Un análisis detallado realizado por la Dirección de Estudios Económicos del gremio identifica tres pilares que explican por qué un hogar decide dar marcha atrás:
- Barreras de financiación (53,3%): La principal causa radica en la negación de créditos hipotecarios, el desempleo y el impacto de las tasas de interés, las cuales suelen subir 0,33% por cada punto porcentual de inflación.
- Fricción comercial (25,9%): Hogares que, pese al interés inicial, no logran formalizar la vinculación al proyecto por inestabilidad de ingresos.
- Factores personales y del producto (20,8%): Incluye motivos personales ajenos a la economía y retrasos específicos en las entregas de las constructoras.
"Mi Casa en Bogotá": El salvavidas distrital
Ante el vacío dejado por el Gobierno Nacional, la administración de Carlos Fernando Galán ha implementado el plan "Mi Casa en Bogotá". Este programa ha funcionado como un amortiguador crítico, asignando más de 25.000 subsidios desde 2024. Chiriví reconoce que esta iniciativa ha sido fundamental para mitigar el impacto, permitiendo que las ventas mejoren, aunque la sostenibilidad a largo plazo sigue ligada a la recuperación de la confianza del consumidor y la estabilización de la inflación.

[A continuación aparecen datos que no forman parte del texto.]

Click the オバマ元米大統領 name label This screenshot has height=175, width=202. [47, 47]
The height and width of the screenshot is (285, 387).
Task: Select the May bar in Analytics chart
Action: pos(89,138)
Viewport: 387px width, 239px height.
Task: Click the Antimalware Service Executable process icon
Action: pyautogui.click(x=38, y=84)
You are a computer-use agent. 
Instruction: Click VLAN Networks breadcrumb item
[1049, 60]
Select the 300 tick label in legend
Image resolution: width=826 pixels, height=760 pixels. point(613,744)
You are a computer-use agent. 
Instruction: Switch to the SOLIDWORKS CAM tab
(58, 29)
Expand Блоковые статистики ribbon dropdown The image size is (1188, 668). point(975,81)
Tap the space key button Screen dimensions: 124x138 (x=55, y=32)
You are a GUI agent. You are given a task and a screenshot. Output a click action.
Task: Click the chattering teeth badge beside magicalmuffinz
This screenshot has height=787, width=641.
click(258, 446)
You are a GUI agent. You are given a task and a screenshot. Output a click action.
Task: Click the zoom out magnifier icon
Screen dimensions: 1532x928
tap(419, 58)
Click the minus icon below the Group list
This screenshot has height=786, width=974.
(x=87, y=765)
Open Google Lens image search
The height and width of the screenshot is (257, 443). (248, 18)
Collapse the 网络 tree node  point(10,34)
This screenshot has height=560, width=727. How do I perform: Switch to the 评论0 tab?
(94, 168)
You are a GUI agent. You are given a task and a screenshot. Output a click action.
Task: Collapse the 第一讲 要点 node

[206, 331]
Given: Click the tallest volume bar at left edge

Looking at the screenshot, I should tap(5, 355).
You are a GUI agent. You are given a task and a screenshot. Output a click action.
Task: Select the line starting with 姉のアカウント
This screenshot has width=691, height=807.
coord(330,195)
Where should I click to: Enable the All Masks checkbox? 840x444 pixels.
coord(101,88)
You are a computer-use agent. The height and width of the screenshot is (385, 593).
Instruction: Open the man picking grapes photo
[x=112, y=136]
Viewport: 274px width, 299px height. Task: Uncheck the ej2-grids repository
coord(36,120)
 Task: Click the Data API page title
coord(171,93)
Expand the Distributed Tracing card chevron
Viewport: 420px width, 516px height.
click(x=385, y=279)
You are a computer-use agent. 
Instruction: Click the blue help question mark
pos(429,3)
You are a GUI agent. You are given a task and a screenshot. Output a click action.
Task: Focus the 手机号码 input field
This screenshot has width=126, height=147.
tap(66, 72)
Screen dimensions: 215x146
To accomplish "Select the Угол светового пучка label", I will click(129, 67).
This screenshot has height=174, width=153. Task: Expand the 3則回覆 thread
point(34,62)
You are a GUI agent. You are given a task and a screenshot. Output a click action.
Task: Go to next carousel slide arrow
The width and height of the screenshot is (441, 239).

Entérese: Crecimiento sostenido en la comercialización de vivienda en Bogotá y Cundinamarca
Riesgos y perspectivas para el mercado inmobiliario
Aunque 2.673 de las unidades desistidas están en etapa de construcción y tienen altas probabilidades de ser revendidas sin afectar el inventario terminado, el riesgo real radica en el tiempo. La prolongación de los ciclos de comercialización ralentiza la recuperación del sector construcción, motor clave de la economía regional.
Cada desistimiento representa un hogar que regresa al punto de partida y un proyecto que debe reiniciar su estrategia de ventas en un entorno de alta incertidumbre. La recuperación del mercado dependerá de la capacidad del sector financiero para ajustar las tasas a la baja y de la continuidad de los apoyos locales.
El panorama para el sector vivienda en Bogotá y Cundinamarca es desafiante pero ofrece ventanas de oportunidad para quienes logren acceder a los subsidios distritales. Informarse sobre las nuevas líneas de crédito y las ferias de vivienda locales es el primer paso para aquellos que aún buscan asegurar su patrimonio en este 2026.